One of every four Americans still shops in a Sears store each year. One of every five, more than 50 million people, have worked for Sears at one time or another. And though the fact that so many people once worked at Sears is part of the problem, it also is part of the reason people care about the faltering giant.
“With this we are much more clearly focused on our core business,” said Martinez. “We will be a leaner but more successful enterprise.
“This is painful stuff. It’s very unsettling for the people affected. But we need to get through this,” he said.
But for 63-year-old George Bocchiere, a salesman in the Berwyn store, which will close March 31, the move was characteristic of many of the decisions made by company executives.
“Last year I took a pay cut-15 percent-and now this,” Bocchiere said. “Is that how they’re going to keep making money all the time? The leaders have to do some soul-searching and ask themselves why this keeps happening.”
One thing that is expected to “keep happening” is the reorganization of the Merchandise Group itself.

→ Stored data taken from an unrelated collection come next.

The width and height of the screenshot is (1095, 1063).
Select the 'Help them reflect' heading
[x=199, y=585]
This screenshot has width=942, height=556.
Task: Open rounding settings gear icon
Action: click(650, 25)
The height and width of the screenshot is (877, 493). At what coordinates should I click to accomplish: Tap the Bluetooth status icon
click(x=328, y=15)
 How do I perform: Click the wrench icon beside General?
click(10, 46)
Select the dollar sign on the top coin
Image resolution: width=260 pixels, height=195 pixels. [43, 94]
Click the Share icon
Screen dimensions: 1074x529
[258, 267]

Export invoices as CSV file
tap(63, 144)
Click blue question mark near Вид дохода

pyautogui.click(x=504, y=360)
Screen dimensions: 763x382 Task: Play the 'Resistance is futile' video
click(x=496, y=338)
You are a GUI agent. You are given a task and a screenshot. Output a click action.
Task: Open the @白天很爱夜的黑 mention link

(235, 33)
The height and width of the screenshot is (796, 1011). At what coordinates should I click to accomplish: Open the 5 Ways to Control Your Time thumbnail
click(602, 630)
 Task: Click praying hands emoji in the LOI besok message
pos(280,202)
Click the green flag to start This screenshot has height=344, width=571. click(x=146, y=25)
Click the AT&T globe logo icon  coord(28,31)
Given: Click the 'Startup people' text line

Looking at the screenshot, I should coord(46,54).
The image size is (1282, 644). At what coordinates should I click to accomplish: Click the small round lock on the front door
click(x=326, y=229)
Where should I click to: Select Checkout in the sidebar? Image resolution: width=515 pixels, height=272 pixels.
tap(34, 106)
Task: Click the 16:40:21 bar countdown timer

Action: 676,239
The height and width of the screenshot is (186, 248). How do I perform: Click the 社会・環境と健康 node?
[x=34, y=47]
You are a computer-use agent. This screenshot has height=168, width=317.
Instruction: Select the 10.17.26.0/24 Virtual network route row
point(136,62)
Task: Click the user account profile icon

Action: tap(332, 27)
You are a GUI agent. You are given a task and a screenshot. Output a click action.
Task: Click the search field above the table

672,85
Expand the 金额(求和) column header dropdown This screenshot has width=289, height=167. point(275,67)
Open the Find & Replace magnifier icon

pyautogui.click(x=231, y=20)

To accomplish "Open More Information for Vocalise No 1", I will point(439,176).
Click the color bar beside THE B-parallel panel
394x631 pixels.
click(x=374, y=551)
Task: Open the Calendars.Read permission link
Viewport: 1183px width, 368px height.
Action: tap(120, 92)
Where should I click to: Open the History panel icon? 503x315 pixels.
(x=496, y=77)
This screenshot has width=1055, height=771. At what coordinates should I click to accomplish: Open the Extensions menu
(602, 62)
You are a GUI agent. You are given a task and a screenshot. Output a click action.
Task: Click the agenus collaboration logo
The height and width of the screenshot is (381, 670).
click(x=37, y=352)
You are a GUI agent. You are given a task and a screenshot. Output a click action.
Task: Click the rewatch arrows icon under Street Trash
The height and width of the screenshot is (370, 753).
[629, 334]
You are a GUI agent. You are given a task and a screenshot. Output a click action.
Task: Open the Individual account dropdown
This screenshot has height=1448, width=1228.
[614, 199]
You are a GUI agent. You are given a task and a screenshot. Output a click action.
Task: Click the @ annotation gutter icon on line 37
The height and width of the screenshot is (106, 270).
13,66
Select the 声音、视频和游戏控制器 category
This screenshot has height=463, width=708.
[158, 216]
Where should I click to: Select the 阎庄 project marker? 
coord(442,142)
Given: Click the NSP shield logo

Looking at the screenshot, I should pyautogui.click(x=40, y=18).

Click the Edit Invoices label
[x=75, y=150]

“I won’t talk about it,” said Martinez. “To say it was put on hold would be to acknowledge it was going on. I am continuing to look at our management structure.”
But Sears and Martinez are expected to announce soon, perhaps as early as Tuesday, that the Merchandise Group is being reorganized into three units: apparel, home furnishings and automotive. The group, headquartered in its new home in Hoffman Estates, operates with seven vice presidents who head women’s apparel, intimate apparel, men’s and children’s apparel, home fashions, home appliances, entertainment, home improvement and automotive.
“There will still be some changes going forward,” said Edward A. Brennan, Sears’ chairman and chief executive.
At the Merchandise Group’s new Hoffman Estates headquarters, financed by a taxpayer-underwritten incentive package that totaled $61.1 million, employees were told of the decision in mass meetings an hour after the news was made public.
The subsidies were described as Illinois’ largest job-retention plan, one that was designed to keep 5,500 jobs for the state when the Merchandise Group vacated Sears Tower. But the headquarters is now home to only 4,500 employees, and the company cut 4,900 Illinois jobs on Monday alone.
For the last five years, Sears has announced a series of major changes as it struggled to stop the flow of red ink from its stores. Only the operations of the Sears credit-card division kept the group from reporting losses each year.
Brennan attempted to cut the stores’ cost of doing business so it could more effectively compete with Wal-Mart, since 1991 the nation’s largest retailer (with Kmart No. 2 ahead of Sears). But he was only marginally successful, and he turned to an outsider, Martinez-hired just last year-for the decisions needed to turn the giant retailer around.
“Sears had to go to an outsider to get someone to do this,” said Tom Tashjian, retail analyst with First Manhattan Co. of New York. “Sears is a very paternal organization with very little turnover, particularly in the executive ranks. It’s a question of deciding of which children to keep.”
For Martinez, the decision was one of dollars and cents: which businesses were making money and which businesses weren’t; which stores were making money and which stores weren’t.
“Sears will now focus on core retail businesses and locations where we are either winning today or have the capacity to do so in the near future,” said the former Saks Fifth Avenue vice chairman. The stores Sears said it will close this year account for only 1.8 percent of its sales and only 4 percent of its square footage. But for the employees, profits and losses didn’t mean a whole lot Monday.
“It’s a good store; they just need to straighten themselves out,” said employee Bocchiere of the Berwyn store. “There were better times in the past.”
But Sears on Monday wasn’t interested in the past. It was positioning itself for the future.